The magazine needs more adventure stories and trail reviews. I have lived in Ohio and Florida since I began subscribing about seven years ago, and seldom has Backpacker detailed anything about trails nearby. Folks who live out West will fare better.
There are some good departments in the magazine. Signpost details news events that affect backpacking, including legislation in Washington and state capitals. There are regular columns about cooking on the trail and about animals you might find in the woods (but not about cooking animals you find in the woods). There's a fine monthly section about wilderness health, including first aid.
If you have all the equipment you need, I suggest finding a newsstand that carries Backpacker and perusing it there every month. If an article grabs you, buy it. If you're just starting out, by all means subscribe and save back issues. You'll be glad you did.
There is a lot of good information in here, but take everything with a grain of salt. They are driven by their advertisers, and strangely enough many of their reviews sound more like an ad for the product instead of a review. So try to read between the lines, and try the equipment yourself before you buy it. Overall a good mag.
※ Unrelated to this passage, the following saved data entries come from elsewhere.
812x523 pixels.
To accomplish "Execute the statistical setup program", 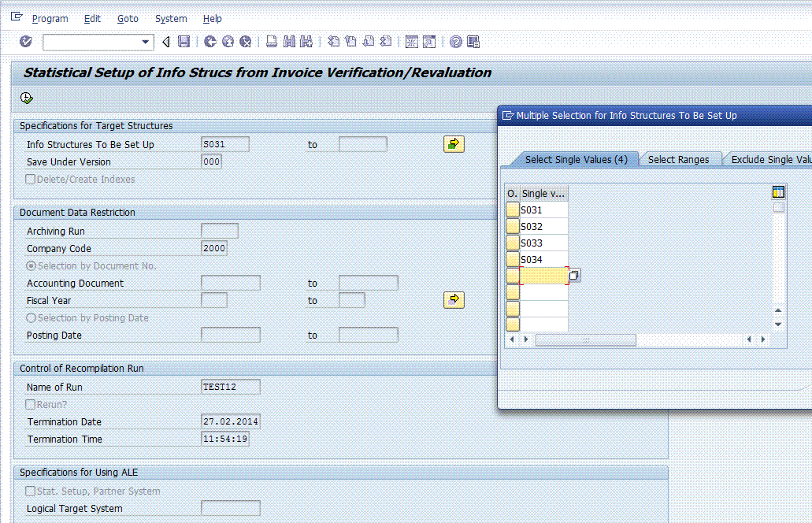I will [26, 97].
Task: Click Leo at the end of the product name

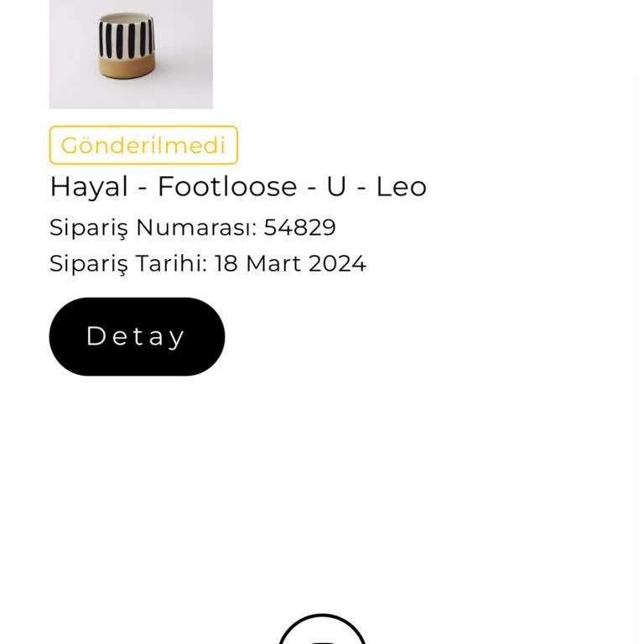Action: (x=401, y=186)
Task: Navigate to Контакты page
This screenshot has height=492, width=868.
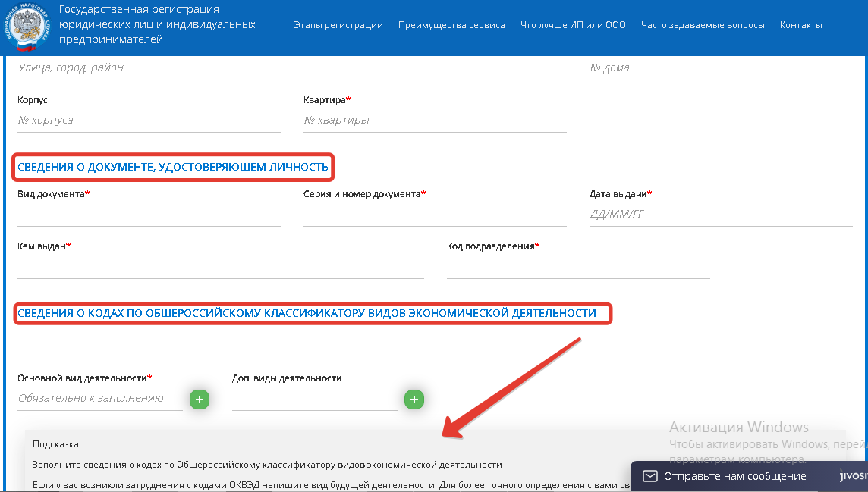Action: (800, 25)
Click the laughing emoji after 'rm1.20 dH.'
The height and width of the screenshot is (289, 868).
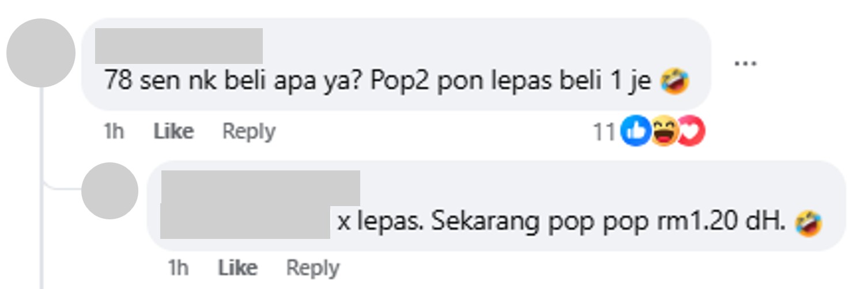point(809,223)
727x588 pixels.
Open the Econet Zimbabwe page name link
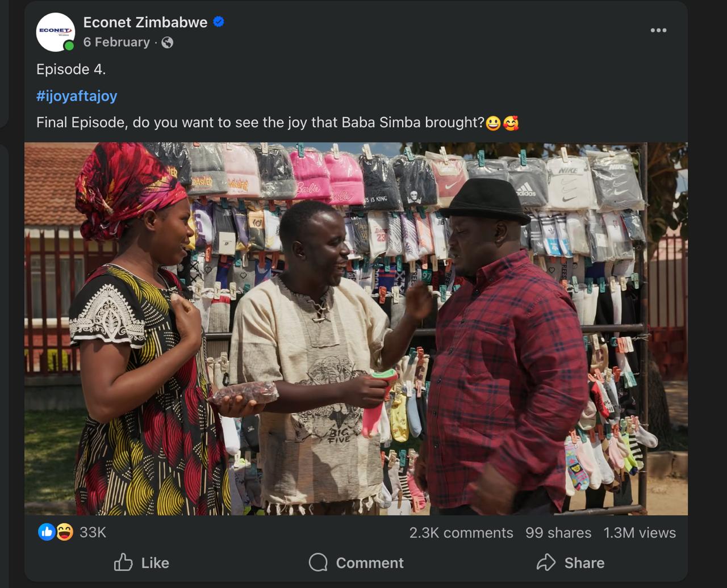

I love to pick up this magazine and dream. It seems that every month there is a trail somewhere in the world that they review that I'd like to hike. But hiking isn't this magazine's only focus. I also appreciate the equipment reviews. They usually will run the products they review through a real world test, making the results easier to understand and believe. Plus, there are frequently articles about issues outdoor enthusiats care about. Articles about scenic photography, articles about wildland politics, and articles about outdoor adventurers are all included. But, above all, this magazine is a great one to browse through when you want to think about being somewhere else!
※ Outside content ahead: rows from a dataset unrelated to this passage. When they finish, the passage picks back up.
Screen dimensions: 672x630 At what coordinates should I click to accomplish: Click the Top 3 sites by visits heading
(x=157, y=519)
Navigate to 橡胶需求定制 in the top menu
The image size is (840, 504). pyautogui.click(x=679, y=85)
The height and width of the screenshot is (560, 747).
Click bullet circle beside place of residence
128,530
Backpacker magazine is for great resource for adventurers, hikers, campers, trekers, and gear-heads.
Backpacker is a quick read (generally apx 80-100 pages)with colorful fullpage vista photos, which features:
- adventure narratives
- trip specifics: GPS routes, maps, permit info, trail highlights, elevation stats, etc
- lists of the "greats" (enumerated lists of great camping sites, great gear, great national parks, etc)
- recipes for the trail
- gear recommendations
- survival skill guides
- additional information/resources made available on the webiste
The destination guide information is helpful to expand your backpacking, camping, and trekking trip options. The skills are sometimes pretty basic (first aid, bear safety, leave no trace)--but even highly-accomplished adventurers can use a reminder sometimes. The gear suggestions are often of the expensive-cutting-edge persuasion and trend toward the pursuit of the hyper-light.
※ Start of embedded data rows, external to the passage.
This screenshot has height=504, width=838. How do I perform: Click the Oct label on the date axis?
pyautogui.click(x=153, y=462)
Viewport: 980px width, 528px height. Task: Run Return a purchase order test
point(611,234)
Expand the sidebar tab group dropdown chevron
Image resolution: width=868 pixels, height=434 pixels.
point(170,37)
Backpacker was the PREMIERE outdoor adventure magazine until it changed hands from Rondale press. Now it is a shell of its former self. Still better than the fashion-puke rags that claim to be adventure mags like Outside and anything with "Mens" in the title. A few less ads would make the magazine better, but for those who complain about the political edge, Backpacker has a long tradition of EXCELLENT outdoors-related political commentary. Backpacker reviews have always been spot on and I have never been dissatisfied by any of their recommendations. Worth a cheap subscription price.
There is some good information here about equipment, potential hikes, backpacking technique and survival.
I know that the publisher could be influenced by advertizing, but there is a ton of equipment information here, and I can sort through it to get a good picture of what equipment is out there.
The magazine is useful enough that I read every issue.
This is a good magazine for those who enjoy the outdoors. Good articles and good photos that make you want to walk the trails.
It is like seeing and old friend. I used to subscribe to Backpacker may decades ago and enjoyed it very much. My Hiking days are over but I still have the interest. The new format is quite different than in 1958. I still love those recipies and love reading about all the new gadgets.